> Aim of the exercise
Reproduce the lines below verbatim, from the line containing "The image size" through the final line, including both.

Data entries
▼

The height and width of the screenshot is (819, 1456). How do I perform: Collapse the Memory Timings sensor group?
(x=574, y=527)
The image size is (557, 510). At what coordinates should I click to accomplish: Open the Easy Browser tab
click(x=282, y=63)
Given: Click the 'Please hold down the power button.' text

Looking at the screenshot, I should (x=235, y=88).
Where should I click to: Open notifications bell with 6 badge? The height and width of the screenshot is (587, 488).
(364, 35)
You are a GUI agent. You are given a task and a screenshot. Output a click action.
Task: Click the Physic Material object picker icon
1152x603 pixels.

▲

> Output of the exercise
The image size is (557, 510). At what coordinates should I click to accomplish: Open the Easy Browser tab
click(x=282, y=63)
Given: Click the 'Please hold down the power button.' text

Looking at the screenshot, I should (x=235, y=88).
Where should I click to: Open notifications bell with 6 badge? The height and width of the screenshot is (587, 488).
(364, 35)
You are a GUI agent. You are given a task and a screenshot. Output a click action.
Task: Click the Physic Material object picker icon
1152x603 pixels.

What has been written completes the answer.